Working with Large Graphs¶
Moire is designed to be used with knowledge graphs of any size — from a few hundred entities to millions. This page covers practical techniques for staying productive when the graph is large and every query touches a lot of data.
What "large" means in Moire's context¶
Moire displays up to 100 entities at a time in a Set view. This cap is a design decision: showing more would slow down the browser and make the cards unreadable. A graph with 10 million entities is perfectly valid, but Moire will always show you at most 100 at a time.
When a set has more than 100 matching entities, Moire shows a notice: "Displaying 100 of [N] entities. Add filters or traverse to a more specific set." This is not an error — it is a prompt to narrow your exploration.
Start with type filters¶
In a large graph, browsing all entities of a broad type (Person, Document, Event) will almost always hit the 100-entity display cap. This is the entry point, not the destination. As soon as you enter a broad set, move to the facet sidebar and apply a filter.
Good workflow for large graphs: 1. Open the Types Browser and choose a relatively specific type — not the most general supertype 2. Browse as set 3. Immediately check the set size notice at the top of the cards area 4. If size > 100, apply a facet filter before exploring 5. Use the filter to bring the displayed count below 100, then proceed
Choosing a more specific type upfront (Professor rather than Person) naturally produces smaller sets without needing to filter.

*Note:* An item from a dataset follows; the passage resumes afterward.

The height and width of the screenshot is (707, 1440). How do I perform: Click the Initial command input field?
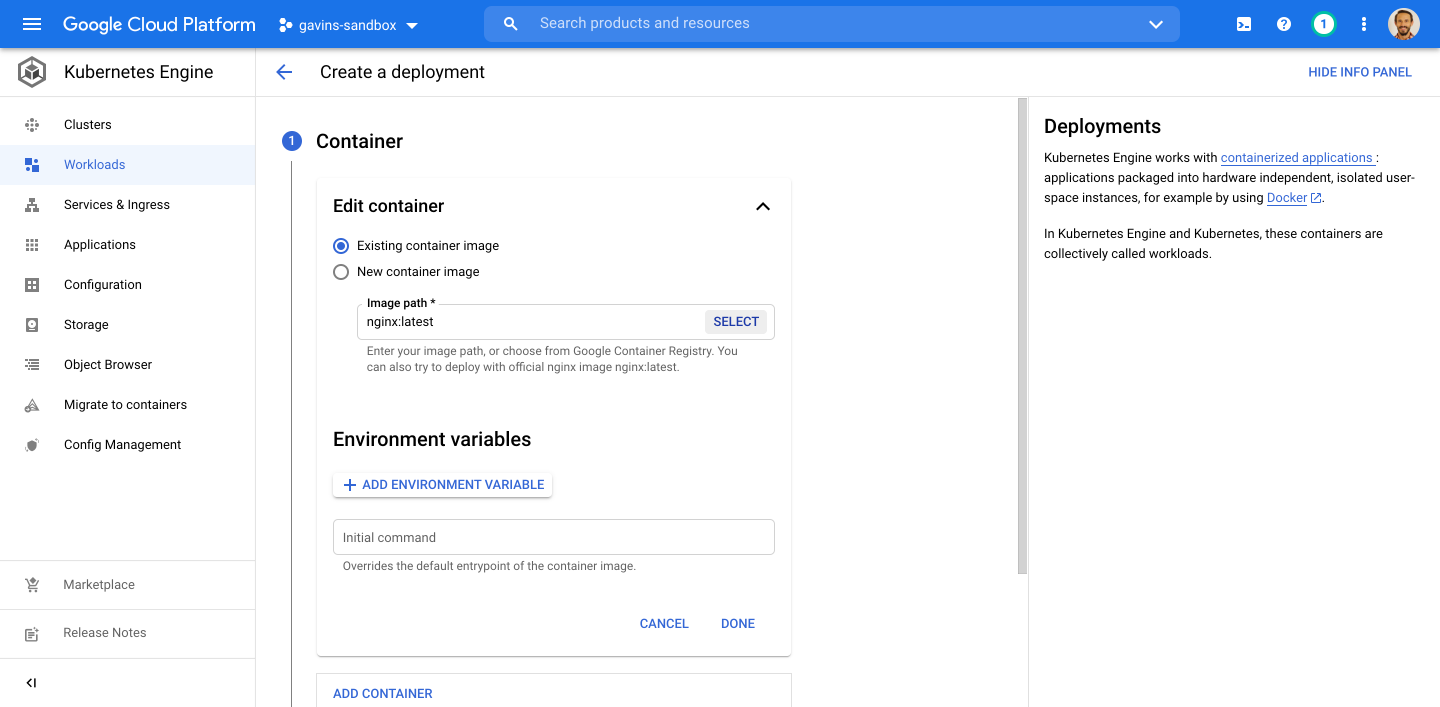[553, 537]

Trust the greyed-out values¶
In large graphs, the facet sidebar is especially valuable because greyed-out values tell you immediately which combinations are impossible — without having to make a query and wait for an empty result. Before applying a filter that might be too restrictive, scan the sidebar for how many values are greyed out. If most values become greyed out after your first filter, you may be narrowing too fast.
Add filters before traversing¶
In a large graph, traversing from a 100-entity set (which might actually represent 10,000 entities in the database) can produce a very large result set that immediately hits the cap again. It is more productive to filter first, reduce the set to a meaningful subgroup, and then traverse.
Example: Browsing 100 of 50,000 researchers. Instead of following affiliatedWith immediately (which would traverse from an unrepresentative sample), filter by Country = SE first to get Swedish researchers specifically, then follow affiliatedWith to get Swedish academic institutions.
Use the entity detail for deep dives¶
The entity detail view is not affected by the 100-entity cap — it always shows the complete relationship table for a single entity. If you want to understand a specific entity thoroughly without worrying about set size, navigate directly to it (via search or by clicking its card) and explore from the detail view using the Layer selector.
Layer +1 (direct connections) and Layer −1 (incoming connections) are still displayed as capped sets, but from the entity detail you can see the complete relationship table, which shows every connection regardless of the display cap.
Interpret counts carefully¶
In a large graph, facet counts may show numbers like "1,247" or "42,000". These are counts of entities in the current set, but when the set is capped at 100, the counts reflect the full matching set — not just the 100 displayed. The displayed cards are a sample; the counts are accurate.
This means: a count of 42,000 for a facet value tells you that 42,000 entities in the full uncapped set have that value. Clicking it will narrow the displayed set to up to 100 of those 42,000 entities. The exploration experience is the same; the counts just remind you that the full set is larger than what you see.
When to use keyword search¶
In a large graph, keyword search (⌘K) is often the fastest path to a known entity. If you know the name of the entity you want — a specific person, place, publication, or concept — searching is much faster than navigating via the Types Browser and filters.
For discovery (finding things you do not already know), the Types Browser + facets approach is better because it surfaces structure and connections you could not search for by name. Use search for verification and navigation; use browsing for discovery.
Performance expectations¶
Query performance depends on your triplestore and server hardware. Introspection (the initial query on connect) takes 1–5 seconds for most graphs. Each navigation step (type browsing, traversal, facet update) triggers one to three SPARQL queries and typically takes 0.5–3 seconds on a well-resourced server.
If queries are very slow (>5 seconds per step), possible causes:
- The triplestore lacks appropriate indexes — check your database administrator
- The graph has no rdfs:label triples and Moire is falling back to IRI-based matching (expensive on large graphs)
- The server is under heavy load from other users
pg-ripple is optimised specifically for Moire's query patterns and will generally outperform general-purpose triplestores on large graphs.